▸ **YOUR GOAL**: Return exactly the lines below, starting with the one that has "Task: Click the rn_ohSample search field" and going on through the one that has "Given: Search within the /music/ folder".
===
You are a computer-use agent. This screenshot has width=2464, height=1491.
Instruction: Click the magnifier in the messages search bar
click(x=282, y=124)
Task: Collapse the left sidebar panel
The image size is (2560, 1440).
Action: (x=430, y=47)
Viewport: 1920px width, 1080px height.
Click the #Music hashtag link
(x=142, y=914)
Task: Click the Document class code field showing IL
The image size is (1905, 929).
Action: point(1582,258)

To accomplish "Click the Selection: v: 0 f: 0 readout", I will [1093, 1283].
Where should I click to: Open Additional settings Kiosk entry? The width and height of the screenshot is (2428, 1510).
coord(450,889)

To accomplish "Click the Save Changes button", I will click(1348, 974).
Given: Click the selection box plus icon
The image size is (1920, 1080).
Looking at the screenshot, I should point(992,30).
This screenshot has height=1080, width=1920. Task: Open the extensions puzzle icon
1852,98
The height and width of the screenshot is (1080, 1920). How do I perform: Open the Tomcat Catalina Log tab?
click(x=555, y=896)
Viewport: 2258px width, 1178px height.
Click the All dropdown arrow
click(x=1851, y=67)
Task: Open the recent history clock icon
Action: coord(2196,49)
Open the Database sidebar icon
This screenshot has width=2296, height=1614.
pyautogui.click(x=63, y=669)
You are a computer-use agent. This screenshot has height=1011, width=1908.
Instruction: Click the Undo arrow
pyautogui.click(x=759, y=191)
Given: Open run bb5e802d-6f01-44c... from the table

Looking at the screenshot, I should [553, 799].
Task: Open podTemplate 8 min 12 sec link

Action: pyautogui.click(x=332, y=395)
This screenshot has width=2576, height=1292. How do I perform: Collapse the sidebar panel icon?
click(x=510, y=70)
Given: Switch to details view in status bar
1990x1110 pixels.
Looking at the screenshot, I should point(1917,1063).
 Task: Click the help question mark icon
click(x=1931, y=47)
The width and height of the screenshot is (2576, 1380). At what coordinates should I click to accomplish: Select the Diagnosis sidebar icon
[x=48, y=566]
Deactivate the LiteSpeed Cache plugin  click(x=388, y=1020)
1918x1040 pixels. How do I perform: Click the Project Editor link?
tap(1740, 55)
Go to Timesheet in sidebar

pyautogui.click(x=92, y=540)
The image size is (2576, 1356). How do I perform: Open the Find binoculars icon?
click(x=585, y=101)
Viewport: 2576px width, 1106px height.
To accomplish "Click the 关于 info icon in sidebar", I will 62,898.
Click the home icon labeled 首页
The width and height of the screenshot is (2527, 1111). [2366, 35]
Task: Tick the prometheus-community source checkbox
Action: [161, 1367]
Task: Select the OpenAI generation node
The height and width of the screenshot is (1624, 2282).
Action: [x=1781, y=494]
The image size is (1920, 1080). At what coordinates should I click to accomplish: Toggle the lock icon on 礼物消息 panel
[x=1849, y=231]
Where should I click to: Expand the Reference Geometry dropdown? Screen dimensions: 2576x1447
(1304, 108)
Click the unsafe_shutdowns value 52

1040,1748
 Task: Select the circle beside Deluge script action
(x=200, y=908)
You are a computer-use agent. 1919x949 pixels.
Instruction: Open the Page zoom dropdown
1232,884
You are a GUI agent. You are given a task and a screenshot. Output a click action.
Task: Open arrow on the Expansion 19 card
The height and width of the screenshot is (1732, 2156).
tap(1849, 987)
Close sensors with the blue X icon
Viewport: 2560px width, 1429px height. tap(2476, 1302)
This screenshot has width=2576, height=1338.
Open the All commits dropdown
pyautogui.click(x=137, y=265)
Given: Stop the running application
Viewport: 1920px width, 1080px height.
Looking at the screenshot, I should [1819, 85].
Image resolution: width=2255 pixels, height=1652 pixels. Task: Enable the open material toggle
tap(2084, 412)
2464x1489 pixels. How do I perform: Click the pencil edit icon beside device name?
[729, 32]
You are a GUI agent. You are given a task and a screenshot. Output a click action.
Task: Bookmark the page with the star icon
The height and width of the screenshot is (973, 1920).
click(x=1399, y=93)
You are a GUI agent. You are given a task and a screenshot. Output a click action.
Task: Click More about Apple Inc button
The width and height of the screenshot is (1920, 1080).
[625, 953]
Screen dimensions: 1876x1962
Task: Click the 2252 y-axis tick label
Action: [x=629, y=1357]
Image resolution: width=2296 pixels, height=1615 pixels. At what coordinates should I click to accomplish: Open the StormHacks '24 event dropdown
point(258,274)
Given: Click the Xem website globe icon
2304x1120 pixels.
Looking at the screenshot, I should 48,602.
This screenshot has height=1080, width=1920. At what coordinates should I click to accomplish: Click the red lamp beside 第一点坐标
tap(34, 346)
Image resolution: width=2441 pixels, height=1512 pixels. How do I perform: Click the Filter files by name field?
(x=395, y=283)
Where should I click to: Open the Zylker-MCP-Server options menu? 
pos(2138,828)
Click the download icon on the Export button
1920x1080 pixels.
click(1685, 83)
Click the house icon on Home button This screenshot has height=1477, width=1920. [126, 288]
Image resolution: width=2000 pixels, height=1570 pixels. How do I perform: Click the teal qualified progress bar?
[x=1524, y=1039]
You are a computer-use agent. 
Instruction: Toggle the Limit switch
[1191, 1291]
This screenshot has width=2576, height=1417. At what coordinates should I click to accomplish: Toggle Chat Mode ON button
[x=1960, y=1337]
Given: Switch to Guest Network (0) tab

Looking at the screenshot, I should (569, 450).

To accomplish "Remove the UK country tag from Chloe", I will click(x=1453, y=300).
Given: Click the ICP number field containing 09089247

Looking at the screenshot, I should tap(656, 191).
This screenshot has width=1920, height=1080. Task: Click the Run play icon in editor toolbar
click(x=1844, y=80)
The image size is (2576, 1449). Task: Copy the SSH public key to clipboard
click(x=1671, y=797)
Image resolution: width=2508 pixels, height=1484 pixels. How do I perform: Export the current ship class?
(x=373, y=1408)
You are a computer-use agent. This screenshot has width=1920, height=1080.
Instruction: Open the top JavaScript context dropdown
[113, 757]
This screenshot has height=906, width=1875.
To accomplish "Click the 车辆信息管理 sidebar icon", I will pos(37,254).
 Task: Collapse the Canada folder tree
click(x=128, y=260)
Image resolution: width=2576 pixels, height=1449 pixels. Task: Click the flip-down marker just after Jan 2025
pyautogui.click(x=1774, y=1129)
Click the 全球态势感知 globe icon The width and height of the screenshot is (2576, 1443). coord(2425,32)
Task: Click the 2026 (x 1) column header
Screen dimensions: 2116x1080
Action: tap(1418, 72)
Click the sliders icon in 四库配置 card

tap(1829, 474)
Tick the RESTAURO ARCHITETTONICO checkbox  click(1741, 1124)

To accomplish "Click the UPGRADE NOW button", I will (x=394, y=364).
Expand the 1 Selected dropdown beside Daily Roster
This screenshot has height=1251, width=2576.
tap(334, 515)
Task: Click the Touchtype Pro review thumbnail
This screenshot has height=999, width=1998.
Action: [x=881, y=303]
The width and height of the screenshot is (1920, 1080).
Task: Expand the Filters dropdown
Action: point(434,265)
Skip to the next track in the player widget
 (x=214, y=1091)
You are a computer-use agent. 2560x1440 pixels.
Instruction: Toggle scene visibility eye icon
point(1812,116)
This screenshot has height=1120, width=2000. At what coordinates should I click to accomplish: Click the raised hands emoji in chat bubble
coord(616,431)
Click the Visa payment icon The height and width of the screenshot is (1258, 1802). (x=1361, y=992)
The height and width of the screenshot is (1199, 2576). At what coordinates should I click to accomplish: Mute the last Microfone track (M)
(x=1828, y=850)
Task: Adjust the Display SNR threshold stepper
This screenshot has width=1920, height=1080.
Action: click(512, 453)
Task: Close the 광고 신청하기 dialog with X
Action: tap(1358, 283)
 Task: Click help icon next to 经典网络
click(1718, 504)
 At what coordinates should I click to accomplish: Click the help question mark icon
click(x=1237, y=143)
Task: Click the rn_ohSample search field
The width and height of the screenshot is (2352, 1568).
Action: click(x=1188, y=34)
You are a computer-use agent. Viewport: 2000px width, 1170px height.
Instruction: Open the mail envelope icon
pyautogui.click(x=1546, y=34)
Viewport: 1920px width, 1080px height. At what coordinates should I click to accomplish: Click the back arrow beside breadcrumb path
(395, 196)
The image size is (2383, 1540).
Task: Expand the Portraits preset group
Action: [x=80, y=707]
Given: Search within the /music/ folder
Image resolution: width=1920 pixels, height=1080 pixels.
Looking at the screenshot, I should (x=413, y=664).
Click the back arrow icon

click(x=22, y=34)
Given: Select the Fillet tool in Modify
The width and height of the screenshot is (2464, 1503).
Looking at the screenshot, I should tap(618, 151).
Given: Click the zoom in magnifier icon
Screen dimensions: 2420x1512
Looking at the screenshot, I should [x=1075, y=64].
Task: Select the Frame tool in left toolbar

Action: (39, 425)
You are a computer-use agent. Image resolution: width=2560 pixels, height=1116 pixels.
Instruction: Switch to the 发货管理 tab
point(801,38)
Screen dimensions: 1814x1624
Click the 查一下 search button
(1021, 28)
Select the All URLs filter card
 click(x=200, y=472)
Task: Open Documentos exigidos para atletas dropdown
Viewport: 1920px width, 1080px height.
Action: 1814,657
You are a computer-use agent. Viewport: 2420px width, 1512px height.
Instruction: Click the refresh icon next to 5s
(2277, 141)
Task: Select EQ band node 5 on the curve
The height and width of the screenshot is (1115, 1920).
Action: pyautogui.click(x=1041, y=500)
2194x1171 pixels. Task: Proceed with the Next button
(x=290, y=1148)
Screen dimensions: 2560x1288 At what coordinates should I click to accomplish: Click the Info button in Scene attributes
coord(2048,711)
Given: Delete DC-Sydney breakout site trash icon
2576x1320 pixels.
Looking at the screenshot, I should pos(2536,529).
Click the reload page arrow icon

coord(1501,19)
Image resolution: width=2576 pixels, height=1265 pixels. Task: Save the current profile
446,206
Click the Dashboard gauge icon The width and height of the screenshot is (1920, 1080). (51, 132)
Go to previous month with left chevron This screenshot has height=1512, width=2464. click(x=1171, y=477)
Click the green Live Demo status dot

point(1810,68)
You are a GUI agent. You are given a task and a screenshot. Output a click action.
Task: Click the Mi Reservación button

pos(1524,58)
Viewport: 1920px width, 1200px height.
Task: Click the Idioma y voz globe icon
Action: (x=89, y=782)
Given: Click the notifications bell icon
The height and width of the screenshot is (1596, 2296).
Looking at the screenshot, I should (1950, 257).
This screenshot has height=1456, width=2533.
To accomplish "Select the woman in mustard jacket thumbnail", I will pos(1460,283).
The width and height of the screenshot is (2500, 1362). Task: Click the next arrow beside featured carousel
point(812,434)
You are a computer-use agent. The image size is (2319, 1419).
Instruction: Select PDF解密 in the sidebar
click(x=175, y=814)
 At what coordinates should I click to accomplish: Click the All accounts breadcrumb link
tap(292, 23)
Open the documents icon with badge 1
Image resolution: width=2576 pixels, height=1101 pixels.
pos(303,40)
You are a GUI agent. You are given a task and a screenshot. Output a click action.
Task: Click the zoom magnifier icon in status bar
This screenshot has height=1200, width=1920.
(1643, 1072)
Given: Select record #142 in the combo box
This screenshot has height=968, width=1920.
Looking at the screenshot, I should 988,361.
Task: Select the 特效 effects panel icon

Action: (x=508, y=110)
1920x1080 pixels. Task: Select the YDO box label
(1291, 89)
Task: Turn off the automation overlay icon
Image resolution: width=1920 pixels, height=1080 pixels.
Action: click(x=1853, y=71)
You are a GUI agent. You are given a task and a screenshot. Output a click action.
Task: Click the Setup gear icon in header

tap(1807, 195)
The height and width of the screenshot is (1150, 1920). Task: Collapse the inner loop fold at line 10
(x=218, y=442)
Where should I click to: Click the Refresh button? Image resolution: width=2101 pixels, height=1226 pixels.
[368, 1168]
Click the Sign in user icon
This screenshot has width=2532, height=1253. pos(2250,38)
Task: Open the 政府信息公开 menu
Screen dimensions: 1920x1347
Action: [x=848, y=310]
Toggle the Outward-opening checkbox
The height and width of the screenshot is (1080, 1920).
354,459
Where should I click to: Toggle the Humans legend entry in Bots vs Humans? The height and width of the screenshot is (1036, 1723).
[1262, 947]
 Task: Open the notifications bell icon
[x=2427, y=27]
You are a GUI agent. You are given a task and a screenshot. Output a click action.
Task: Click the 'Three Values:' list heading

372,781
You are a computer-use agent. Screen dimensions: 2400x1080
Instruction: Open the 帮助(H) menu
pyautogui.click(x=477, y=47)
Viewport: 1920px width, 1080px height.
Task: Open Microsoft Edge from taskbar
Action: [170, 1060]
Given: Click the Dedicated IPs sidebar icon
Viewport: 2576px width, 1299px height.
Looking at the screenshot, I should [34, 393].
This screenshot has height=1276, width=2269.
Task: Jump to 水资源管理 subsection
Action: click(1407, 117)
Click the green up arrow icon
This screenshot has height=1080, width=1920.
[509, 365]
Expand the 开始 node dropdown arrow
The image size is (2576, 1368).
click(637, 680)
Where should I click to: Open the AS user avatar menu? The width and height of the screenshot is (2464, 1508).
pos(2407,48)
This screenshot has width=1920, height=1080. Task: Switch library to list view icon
===
▸ **SOLVED EXERCISE**:
Task: Click the rn_ohSample search field
The width and height of the screenshot is (2352, 1568).
Action: click(x=1188, y=34)
You are a computer-use agent. Viewport: 2000px width, 1170px height.
Instruction: Open the mail envelope icon
pyautogui.click(x=1546, y=34)
Viewport: 1920px width, 1080px height. At what coordinates should I click to accomplish: Click the back arrow beside breadcrumb path
(395, 196)
The image size is (2383, 1540).
Task: Expand the Portraits preset group
Action: [x=80, y=707]
Given: Search within the /music/ folder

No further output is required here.